Posted by: mary | July 15, 2010 at 10:09 AM
I have the SSI numbers up till the year 2008 and they have increased exponentially.
I plan on getting the figures for 2009 and 2010 in January 2011 and I'm confident they will have gone through the roof
Posted by: Ray | July 15, 2010 at 10:05 AM
Absolutely outrageous responses by Dr. Coplan. His responses are as thin as white gauzy curtains---as if we can't see through them. Anne, there is NO increase because I said so(Dr. Coplan). Get it????????????
Maurine
Posted by: Maurine Meleck | July 15, 2010 at 08:51 AM
Dr Coplan, like Paul Offit would make fascinating PhD dissertations on the impact of emotionally withholding parents.
Coplan complains ad nauseaum that his parents neglected him in order to assist his disabled sister and clearly needs psychological help to get over this decades old pain. The result of Coplans' long held resentment is massive projection of hostility towards parents who are involved in the recovery movement and those who actively advocate for their ASD kids.
Posted by: Katie Wright | July 15, 2010 at 08:47 AM
Summary conclusion of the UK adult autism survey:
'19 cases were identified in the phase two sample. Only a subset of phase one respondents was selected to take part in a phase two interview. Had all respondents completed a phase two interview, we estimate that 72 cases would have been identified in the sample as a whole. The small unweighted base size means caution with interpretation is required. Rates are shown for all adults and separately for men, but not separately for women due to small numbers.' (p.13)

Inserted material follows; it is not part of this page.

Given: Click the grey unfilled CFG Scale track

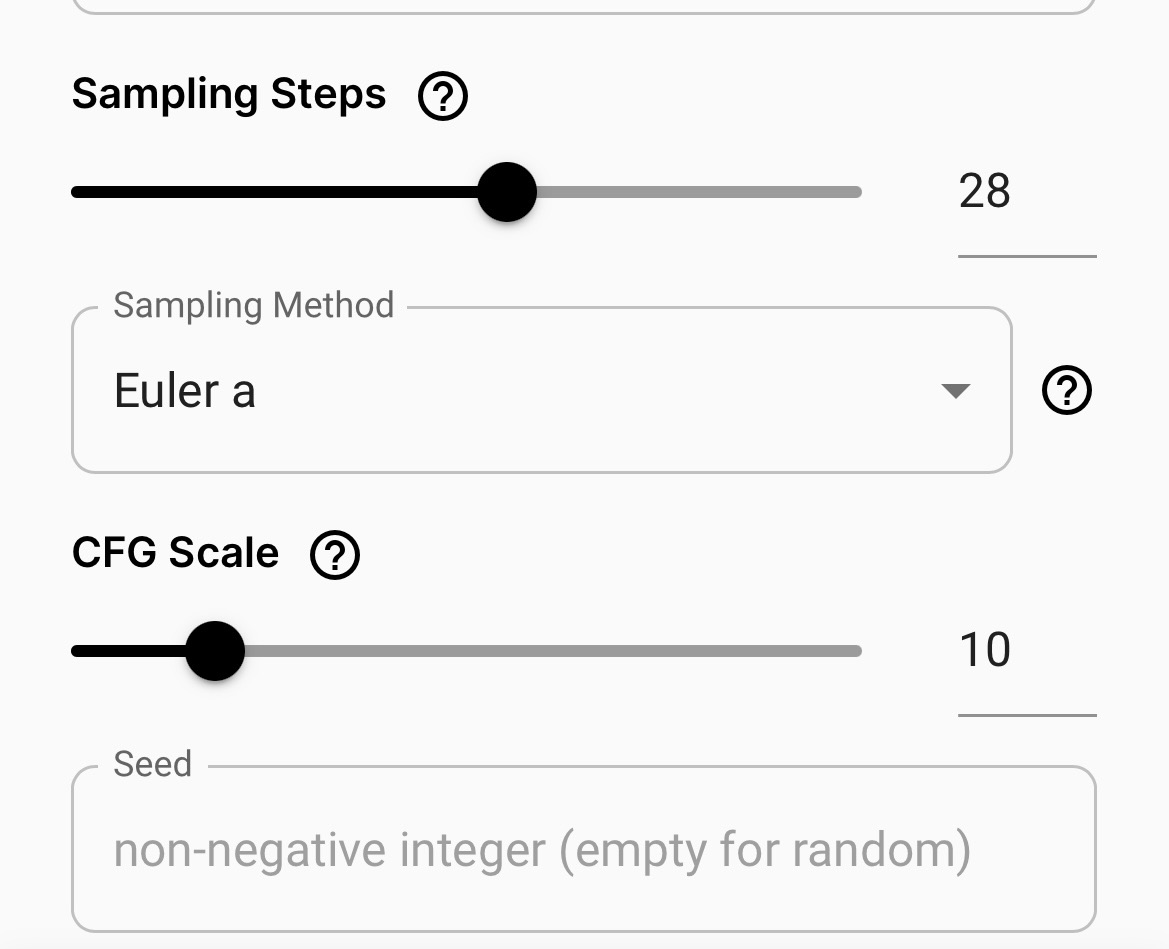Looking at the screenshot, I should [x=553, y=651].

But those with the highest scores in phase 1 screening we called back for interview, so how come they missed so many? Further on they nevertheless find the 1% figure to be correct to a 95% confidence interval (p.39).
http://www.ic.nhs.uk/webfiles/publications/mental%20health/mental%20health%20surveys/Autism_Spectrum_Disorders_in_adults_living_in_households_throughout_England_Report_from_the_Adult_Psychiatric_Morbidity_Survey_2007.pdf
Of course, the patronising language of Dr Coplan is really offensive.
Posted by: John Stone | July 15, 2010 at 07:21 AM
It is outrageous for Dr Coplan to cite the UK survey. They didn't find the numbers they were looking for (1% as stated in pre-publicity for the study) so they projected them instead - nor indeed, did, any of the cases identified have a proper diagnosis.
http://childhealthsafety.wordpress.com/2010/02/10/uksurveyautismlink/
There is much more to emerge about this farago, but it could not be better evidence that even given a lot of money to conduct an adult autism survey UK scientists were unable to detect the cases in any real numbers - and none at the severe end of the continuum.